:: Problem tanımı ::
Aşağıdaki ABD ön seçimleri metnini hiçbir değişiklik yapmadan, baştan sona eksiksiz olarak geri ver.

ABD tarihinin en sıra dışı başkanlık seçimlerinden biri olarak görülen 2016 seçimlerinde rakiplerini geride bırakan eski Dışişleri Bakanı Demokrat Hillary Clinton ABD tarihinin ilk kadın başkan adayı, iş adamı Cumhuriyetçi Donald Trump ise 60 yıl aradan sonra, siyasi kariyeri bulunmamasına rağmen başkan adayı olan ilk kişi olmaya çok yaklaştı.

ABD'de 8 Kasım'da yapılacak 58. başkanlık seçimlerinin 1 Şubat'ta Iowa eyaletinde başlayan ön seçim süreci, 14 Haziran'da Demokratların başkent Washington DC'deki ön seçimleri ile sona erecek.

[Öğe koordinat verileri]
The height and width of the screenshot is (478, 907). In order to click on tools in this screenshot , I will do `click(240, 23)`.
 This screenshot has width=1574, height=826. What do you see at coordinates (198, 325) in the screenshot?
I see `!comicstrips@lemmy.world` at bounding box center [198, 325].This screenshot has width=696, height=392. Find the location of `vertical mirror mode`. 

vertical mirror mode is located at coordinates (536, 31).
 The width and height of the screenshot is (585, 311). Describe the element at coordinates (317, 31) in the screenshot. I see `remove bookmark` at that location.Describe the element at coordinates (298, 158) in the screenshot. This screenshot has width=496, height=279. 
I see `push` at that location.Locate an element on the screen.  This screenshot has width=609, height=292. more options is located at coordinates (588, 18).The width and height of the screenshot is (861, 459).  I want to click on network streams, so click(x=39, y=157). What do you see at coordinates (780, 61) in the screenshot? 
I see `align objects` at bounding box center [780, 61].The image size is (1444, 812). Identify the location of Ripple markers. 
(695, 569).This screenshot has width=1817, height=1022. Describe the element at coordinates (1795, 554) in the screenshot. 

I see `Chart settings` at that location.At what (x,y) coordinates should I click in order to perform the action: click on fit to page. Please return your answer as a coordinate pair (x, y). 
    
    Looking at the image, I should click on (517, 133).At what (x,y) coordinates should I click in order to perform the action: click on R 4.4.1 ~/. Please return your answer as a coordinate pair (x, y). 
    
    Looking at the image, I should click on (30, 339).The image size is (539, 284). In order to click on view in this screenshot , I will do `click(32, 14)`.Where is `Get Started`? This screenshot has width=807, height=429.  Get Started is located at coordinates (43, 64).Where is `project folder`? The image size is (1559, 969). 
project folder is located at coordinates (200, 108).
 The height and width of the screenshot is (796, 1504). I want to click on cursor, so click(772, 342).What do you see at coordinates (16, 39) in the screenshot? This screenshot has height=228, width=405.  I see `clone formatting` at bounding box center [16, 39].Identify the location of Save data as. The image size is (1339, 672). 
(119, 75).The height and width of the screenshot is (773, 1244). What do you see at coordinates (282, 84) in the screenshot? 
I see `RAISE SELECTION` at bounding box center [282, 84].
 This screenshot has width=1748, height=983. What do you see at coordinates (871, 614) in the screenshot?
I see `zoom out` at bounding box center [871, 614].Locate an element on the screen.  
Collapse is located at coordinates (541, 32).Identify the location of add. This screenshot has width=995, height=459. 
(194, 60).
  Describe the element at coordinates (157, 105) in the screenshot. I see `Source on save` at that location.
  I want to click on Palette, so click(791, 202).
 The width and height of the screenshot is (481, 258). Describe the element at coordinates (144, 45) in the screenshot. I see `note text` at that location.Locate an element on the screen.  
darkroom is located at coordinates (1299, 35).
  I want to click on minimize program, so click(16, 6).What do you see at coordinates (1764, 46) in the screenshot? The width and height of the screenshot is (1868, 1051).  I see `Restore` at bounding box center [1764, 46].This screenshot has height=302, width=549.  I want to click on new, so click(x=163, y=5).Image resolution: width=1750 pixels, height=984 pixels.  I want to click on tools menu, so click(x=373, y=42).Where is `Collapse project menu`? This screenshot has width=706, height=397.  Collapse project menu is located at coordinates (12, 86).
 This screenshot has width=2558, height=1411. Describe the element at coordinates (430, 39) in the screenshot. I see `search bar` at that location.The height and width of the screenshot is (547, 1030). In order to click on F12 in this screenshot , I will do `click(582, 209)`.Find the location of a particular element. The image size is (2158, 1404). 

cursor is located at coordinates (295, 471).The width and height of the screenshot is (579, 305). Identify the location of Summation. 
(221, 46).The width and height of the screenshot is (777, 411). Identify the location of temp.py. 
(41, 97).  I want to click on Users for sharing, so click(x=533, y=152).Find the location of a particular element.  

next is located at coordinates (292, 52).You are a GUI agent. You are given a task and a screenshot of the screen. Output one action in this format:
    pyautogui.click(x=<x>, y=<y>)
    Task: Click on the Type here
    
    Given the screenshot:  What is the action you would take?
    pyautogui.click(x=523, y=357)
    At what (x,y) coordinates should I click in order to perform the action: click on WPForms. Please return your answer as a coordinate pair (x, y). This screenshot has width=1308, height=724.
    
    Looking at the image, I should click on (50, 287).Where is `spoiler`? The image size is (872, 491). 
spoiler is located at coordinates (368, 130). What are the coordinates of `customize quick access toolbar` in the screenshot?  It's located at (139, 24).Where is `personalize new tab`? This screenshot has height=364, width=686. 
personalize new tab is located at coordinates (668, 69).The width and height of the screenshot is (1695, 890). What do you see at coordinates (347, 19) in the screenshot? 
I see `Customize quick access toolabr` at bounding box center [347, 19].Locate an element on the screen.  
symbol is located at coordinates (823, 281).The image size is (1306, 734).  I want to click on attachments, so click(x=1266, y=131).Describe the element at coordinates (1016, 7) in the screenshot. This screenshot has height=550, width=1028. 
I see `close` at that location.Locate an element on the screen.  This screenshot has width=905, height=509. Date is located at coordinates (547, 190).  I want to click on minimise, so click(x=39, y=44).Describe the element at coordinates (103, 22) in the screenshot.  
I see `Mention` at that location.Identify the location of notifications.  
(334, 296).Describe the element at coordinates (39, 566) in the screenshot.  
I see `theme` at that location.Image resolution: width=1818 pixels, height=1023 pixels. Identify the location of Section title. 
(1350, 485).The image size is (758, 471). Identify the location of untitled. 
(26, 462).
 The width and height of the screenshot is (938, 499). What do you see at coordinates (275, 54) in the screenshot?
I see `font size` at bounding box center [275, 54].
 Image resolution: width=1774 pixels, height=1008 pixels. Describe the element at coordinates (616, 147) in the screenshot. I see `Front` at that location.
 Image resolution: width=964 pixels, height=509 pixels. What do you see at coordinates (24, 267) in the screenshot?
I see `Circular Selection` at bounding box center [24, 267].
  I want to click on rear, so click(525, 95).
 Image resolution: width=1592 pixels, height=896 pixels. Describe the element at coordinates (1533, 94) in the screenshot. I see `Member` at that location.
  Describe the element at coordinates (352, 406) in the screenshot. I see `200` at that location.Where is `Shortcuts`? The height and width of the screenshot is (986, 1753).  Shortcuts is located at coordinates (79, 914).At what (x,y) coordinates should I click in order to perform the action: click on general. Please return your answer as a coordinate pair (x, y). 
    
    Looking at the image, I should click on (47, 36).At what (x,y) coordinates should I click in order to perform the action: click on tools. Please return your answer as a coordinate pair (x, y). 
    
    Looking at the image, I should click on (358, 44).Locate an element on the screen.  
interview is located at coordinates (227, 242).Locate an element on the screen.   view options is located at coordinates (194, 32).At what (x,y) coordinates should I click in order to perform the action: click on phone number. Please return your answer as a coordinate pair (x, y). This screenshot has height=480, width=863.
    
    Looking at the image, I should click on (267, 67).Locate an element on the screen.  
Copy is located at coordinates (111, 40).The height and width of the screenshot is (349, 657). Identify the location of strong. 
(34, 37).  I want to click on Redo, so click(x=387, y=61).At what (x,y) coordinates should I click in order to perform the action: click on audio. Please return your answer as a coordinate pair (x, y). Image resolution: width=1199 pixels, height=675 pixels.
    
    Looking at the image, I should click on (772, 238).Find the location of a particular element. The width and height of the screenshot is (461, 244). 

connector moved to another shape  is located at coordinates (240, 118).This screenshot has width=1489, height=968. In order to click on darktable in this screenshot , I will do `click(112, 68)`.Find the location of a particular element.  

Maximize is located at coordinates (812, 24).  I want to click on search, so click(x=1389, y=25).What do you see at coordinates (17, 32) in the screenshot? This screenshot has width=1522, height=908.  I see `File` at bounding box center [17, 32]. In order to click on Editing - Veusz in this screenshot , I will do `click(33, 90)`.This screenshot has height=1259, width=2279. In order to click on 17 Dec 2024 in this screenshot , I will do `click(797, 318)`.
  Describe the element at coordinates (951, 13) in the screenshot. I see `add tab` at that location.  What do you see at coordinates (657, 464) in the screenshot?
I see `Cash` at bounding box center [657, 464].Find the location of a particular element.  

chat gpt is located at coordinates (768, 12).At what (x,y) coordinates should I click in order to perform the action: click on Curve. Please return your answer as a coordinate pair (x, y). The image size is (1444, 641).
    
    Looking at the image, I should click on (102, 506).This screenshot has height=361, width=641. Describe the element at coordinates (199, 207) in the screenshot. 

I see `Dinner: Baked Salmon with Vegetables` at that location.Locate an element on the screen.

:: Yanıt ::
ABD tarihinin en sıra dışı başkanlık seçimlerinden biri olarak görülen 2016 seçimlerinde rakiplerini geride bırakan eski Dışişleri Bakanı Demokrat Hillary Clinton ABD tarihinin ilk kadın başkan adayı, iş adamı Cumhuriyetçi Donald Trump ise 60 yıl aradan sonra, siyasi kariyeri bulunmamasına rağmen başkan adayı olan ilk kişi olmaya çok yaklaştı.

ABD'de 8 Kasım'da yapılacak 58. başkanlık seçimlerinin 1 Şubat'ta Iowa eyaletinde başlayan ön seçim süreci, 14 Haziran'da Demokratların başkent Washington DC'deki ön seçimleri ile sona erecek.